Dataset entries:

--------

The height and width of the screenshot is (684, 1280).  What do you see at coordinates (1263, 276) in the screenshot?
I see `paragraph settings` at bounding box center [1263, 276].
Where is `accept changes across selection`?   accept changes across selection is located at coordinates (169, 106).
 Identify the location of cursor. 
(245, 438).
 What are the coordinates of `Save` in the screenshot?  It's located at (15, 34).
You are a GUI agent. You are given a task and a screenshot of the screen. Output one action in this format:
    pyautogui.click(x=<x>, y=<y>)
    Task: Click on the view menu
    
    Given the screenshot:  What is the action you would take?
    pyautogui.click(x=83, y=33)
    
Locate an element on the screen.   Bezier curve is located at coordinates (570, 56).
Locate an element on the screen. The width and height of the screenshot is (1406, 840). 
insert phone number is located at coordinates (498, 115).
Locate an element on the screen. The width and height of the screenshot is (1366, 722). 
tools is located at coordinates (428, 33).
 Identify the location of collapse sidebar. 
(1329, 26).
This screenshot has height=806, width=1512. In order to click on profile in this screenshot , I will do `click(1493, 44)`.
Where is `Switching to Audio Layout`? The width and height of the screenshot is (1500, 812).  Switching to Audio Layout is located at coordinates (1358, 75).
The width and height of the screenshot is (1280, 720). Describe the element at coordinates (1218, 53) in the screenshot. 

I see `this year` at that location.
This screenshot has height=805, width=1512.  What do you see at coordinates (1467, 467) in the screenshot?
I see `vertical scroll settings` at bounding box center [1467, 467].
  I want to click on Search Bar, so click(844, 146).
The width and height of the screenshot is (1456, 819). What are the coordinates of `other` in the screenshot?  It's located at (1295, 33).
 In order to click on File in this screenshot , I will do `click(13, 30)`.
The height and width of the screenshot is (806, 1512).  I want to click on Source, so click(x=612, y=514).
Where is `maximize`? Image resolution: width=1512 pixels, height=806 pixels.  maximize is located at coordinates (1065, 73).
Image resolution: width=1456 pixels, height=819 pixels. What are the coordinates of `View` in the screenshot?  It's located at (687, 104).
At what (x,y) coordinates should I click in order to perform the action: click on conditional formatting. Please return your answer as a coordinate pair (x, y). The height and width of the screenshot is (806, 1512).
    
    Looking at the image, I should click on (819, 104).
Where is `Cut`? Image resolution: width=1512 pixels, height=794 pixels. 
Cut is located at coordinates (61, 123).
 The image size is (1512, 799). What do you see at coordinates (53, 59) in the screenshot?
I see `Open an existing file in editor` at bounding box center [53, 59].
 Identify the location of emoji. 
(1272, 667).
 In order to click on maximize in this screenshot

--------

> _Request_
Retype all of the dataset entries above word for word, keeping every line unchanged.

> _Result_
The height and width of the screenshot is (684, 1280).  What do you see at coordinates (1263, 276) in the screenshot?
I see `paragraph settings` at bounding box center [1263, 276].
Where is `accept changes across selection`?   accept changes across selection is located at coordinates (169, 106).
 Identify the location of cursor. 
(245, 438).
 What are the coordinates of `Save` in the screenshot?  It's located at (15, 34).
You are a GUI agent. You are given a task and a screenshot of the screen. Output one action in this format:
    pyautogui.click(x=<x>, y=<y>)
    Task: Click on the view menu
    
    Given the screenshot:  What is the action you would take?
    pyautogui.click(x=83, y=33)
    
Locate an element on the screen.   Bezier curve is located at coordinates (570, 56).
Locate an element on the screen. The width and height of the screenshot is (1406, 840). 
insert phone number is located at coordinates (498, 115).
Locate an element on the screen. The width and height of the screenshot is (1366, 722). 
tools is located at coordinates (428, 33).
 Identify the location of collapse sidebar. 
(1329, 26).
This screenshot has height=806, width=1512. In order to click on profile in this screenshot , I will do `click(1493, 44)`.
Where is `Switching to Audio Layout`? The width and height of the screenshot is (1500, 812).  Switching to Audio Layout is located at coordinates (1358, 75).
The width and height of the screenshot is (1280, 720). Describe the element at coordinates (1218, 53) in the screenshot. 

I see `this year` at that location.
This screenshot has height=805, width=1512.  What do you see at coordinates (1467, 467) in the screenshot?
I see `vertical scroll settings` at bounding box center [1467, 467].
  I want to click on Search Bar, so click(844, 146).
The width and height of the screenshot is (1456, 819). What are the coordinates of `other` in the screenshot?  It's located at (1295, 33).
 In order to click on File in this screenshot , I will do `click(13, 30)`.
The height and width of the screenshot is (806, 1512).  I want to click on Source, so click(x=612, y=514).
Where is `maximize`? Image resolution: width=1512 pixels, height=806 pixels.  maximize is located at coordinates (1065, 73).
Image resolution: width=1456 pixels, height=819 pixels. What are the coordinates of `View` in the screenshot?  It's located at (687, 104).
At what (x,y) coordinates should I click in order to perform the action: click on conditional formatting. Please return your answer as a coordinate pair (x, y). The height and width of the screenshot is (806, 1512).
    
    Looking at the image, I should click on (819, 104).
Where is `Cut`? Image resolution: width=1512 pixels, height=794 pixels. 
Cut is located at coordinates (61, 123).
 The image size is (1512, 799). What do you see at coordinates (53, 59) in the screenshot?
I see `Open an existing file in editor` at bounding box center [53, 59].
 Identify the location of emoji. 
(1272, 667).
 In order to click on maximize in this screenshot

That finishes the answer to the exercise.